Using the falls prevention text below, please explain why the programme pursues the four aims in its bulleted list.
(Page extract begins)
Reducing harm associated with falls

The vision of the National Patient Safety Agency's falls prevention programme is to reduce harm from falls without compromising dignity, independence and rehabilitation.

Falls prevention is a complex issue crossing the boundaries of healthcare, social care, public heath and accident prevention. Across England and Wales, approximately 152,000 falls are reported in acute hospitals every year, with over 26,000 reported from mental health units and 28,000 from community hospitals. A significant number of falls result in death or severe or moderate injury, at an estimated cost of £15 million per annum for immediate healthcare treatment alone (NPSA, 2007).

In order to achieve the overarching goal, the falls prevention programme aims to reduce harm from falls by:

  • raising awareness of the 'How to' guide and all relevant partner resources
  • supporting local leaders and frontline staff to reliably implement best practice
  • creating a ‘virtuous circle’ of local and national learning from falls
  • exploring ways of improving care after an inpatient fall (prompt detection and treatment of injury)
(Page extract ends)
(Supplied information begins)
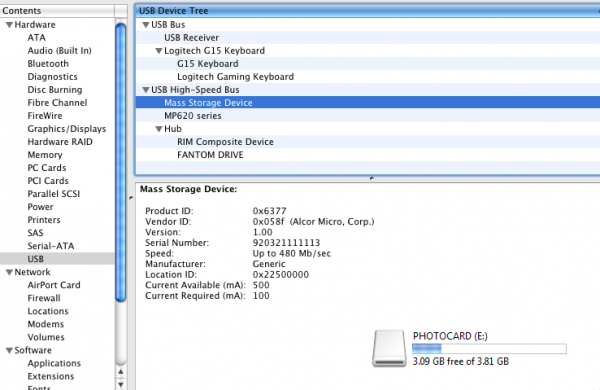Click the sidebar scroll down arrow
Image resolution: width=600 pixels, height=390 pixels.
pyautogui.click(x=121, y=384)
(Supplied information ends)
#### Answer area:
The programme pursues those aims in order to achieve its overarching goal: its vision of reducing harm from falls without compromising dignity, independence and rehabilitation.